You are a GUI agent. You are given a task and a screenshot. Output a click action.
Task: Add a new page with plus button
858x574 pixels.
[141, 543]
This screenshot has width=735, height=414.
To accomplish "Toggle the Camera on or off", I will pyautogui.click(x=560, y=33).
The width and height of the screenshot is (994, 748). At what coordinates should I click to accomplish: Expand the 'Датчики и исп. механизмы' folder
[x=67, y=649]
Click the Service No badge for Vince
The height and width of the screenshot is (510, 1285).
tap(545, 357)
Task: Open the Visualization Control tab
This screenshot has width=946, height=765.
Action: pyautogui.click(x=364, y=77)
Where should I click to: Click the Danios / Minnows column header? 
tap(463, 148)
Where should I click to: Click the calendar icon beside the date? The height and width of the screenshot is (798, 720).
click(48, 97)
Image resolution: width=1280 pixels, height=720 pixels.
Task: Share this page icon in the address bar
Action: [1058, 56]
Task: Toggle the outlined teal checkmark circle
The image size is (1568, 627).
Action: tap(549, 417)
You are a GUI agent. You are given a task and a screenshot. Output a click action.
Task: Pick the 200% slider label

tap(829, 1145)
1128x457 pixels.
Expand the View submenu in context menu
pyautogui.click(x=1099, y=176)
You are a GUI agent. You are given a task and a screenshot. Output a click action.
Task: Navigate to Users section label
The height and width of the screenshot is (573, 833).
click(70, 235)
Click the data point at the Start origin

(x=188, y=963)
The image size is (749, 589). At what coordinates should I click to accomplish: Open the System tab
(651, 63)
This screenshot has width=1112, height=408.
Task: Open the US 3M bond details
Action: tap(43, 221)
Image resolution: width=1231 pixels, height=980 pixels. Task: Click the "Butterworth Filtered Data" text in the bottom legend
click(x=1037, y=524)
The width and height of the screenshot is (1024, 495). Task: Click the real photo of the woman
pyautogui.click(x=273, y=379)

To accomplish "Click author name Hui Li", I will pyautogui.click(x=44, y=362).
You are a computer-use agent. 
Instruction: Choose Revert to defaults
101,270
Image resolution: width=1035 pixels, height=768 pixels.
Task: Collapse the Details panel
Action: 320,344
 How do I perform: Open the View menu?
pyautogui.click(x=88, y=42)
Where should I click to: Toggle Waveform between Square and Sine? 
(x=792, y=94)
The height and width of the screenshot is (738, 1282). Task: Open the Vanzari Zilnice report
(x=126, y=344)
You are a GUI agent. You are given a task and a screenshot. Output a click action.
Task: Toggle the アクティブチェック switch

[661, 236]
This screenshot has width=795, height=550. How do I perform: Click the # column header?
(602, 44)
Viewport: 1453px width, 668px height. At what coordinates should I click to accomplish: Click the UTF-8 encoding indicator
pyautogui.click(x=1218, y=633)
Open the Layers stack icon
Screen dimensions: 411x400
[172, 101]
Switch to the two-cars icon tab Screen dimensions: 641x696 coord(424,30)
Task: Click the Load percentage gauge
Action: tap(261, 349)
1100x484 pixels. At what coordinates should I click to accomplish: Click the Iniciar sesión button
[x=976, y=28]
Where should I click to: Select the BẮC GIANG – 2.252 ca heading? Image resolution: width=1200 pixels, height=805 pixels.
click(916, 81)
================
**DESCRIPTION OF THE TASK**
Exactly as given, restate all the lines above.

**REPLY**
You are a GUI agent. You are given a task and a screenshot. Output a click action.
Task: Add a new page with plus button
858x574 pixels.
[141, 543]
This screenshot has width=735, height=414.
To accomplish "Toggle the Camera on or off", I will pyautogui.click(x=560, y=33).
The width and height of the screenshot is (994, 748). At what coordinates should I click to accomplish: Expand the 'Датчики и исп. механизмы' folder
[x=67, y=649]
Click the Service No badge for Vince
The height and width of the screenshot is (510, 1285).
tap(545, 357)
Task: Open the Visualization Control tab
This screenshot has width=946, height=765.
Action: pyautogui.click(x=364, y=77)
Where should I click to: Click the Danios / Minnows column header? 
tap(463, 148)
Where should I click to: Click the calendar icon beside the date? The height and width of the screenshot is (798, 720).
click(48, 97)
Image resolution: width=1280 pixels, height=720 pixels.
Task: Share this page icon in the address bar
Action: [1058, 56]
Task: Toggle the outlined teal checkmark circle
The image size is (1568, 627).
Action: tap(549, 417)
You are a GUI agent. You are given a task and a screenshot. Output a click action.
Task: Pick the 200% slider label

tap(829, 1145)
1128x457 pixels.
Expand the View submenu in context menu
pyautogui.click(x=1099, y=176)
You are a GUI agent. You are given a task and a screenshot. Output a click action.
Task: Navigate to Users section label
The height and width of the screenshot is (573, 833).
click(70, 235)
Click the data point at the Start origin

(x=188, y=963)
The image size is (749, 589). At what coordinates should I click to accomplish: Open the System tab
(651, 63)
This screenshot has width=1112, height=408.
Task: Open the US 3M bond details
Action: tap(43, 221)
Image resolution: width=1231 pixels, height=980 pixels. Task: Click the "Butterworth Filtered Data" text in the bottom legend
click(x=1037, y=524)
The width and height of the screenshot is (1024, 495). Task: Click the real photo of the woman
pyautogui.click(x=273, y=379)

To accomplish "Click author name Hui Li", I will pyautogui.click(x=44, y=362).
You are a computer-use agent. 
Instruction: Choose Revert to defaults
101,270
Image resolution: width=1035 pixels, height=768 pixels.
Task: Collapse the Details panel
Action: 320,344
 How do I perform: Open the View menu?
pyautogui.click(x=88, y=42)
Where should I click to: Toggle Waveform between Square and Sine? 
(x=792, y=94)
The height and width of the screenshot is (738, 1282). Task: Open the Vanzari Zilnice report
(x=126, y=344)
You are a GUI agent. You are given a task and a screenshot. Output a click action.
Task: Toggle the アクティブチェック switch

[661, 236]
This screenshot has width=795, height=550. How do I perform: Click the # column header?
(602, 44)
Viewport: 1453px width, 668px height. At what coordinates should I click to accomplish: Click the UTF-8 encoding indicator
pyautogui.click(x=1218, y=633)
Open the Layers stack icon
Screen dimensions: 411x400
[172, 101]
Switch to the two-cars icon tab Screen dimensions: 641x696 coord(424,30)
Task: Click the Load percentage gauge
Action: tap(261, 349)
1100x484 pixels. At what coordinates should I click to accomplish: Click the Iniciar sesión button
[x=976, y=28]
Where should I click to: Select the BẮC GIANG – 2.252 ca heading? Image resolution: width=1200 pixels, height=805 pixels.
click(916, 81)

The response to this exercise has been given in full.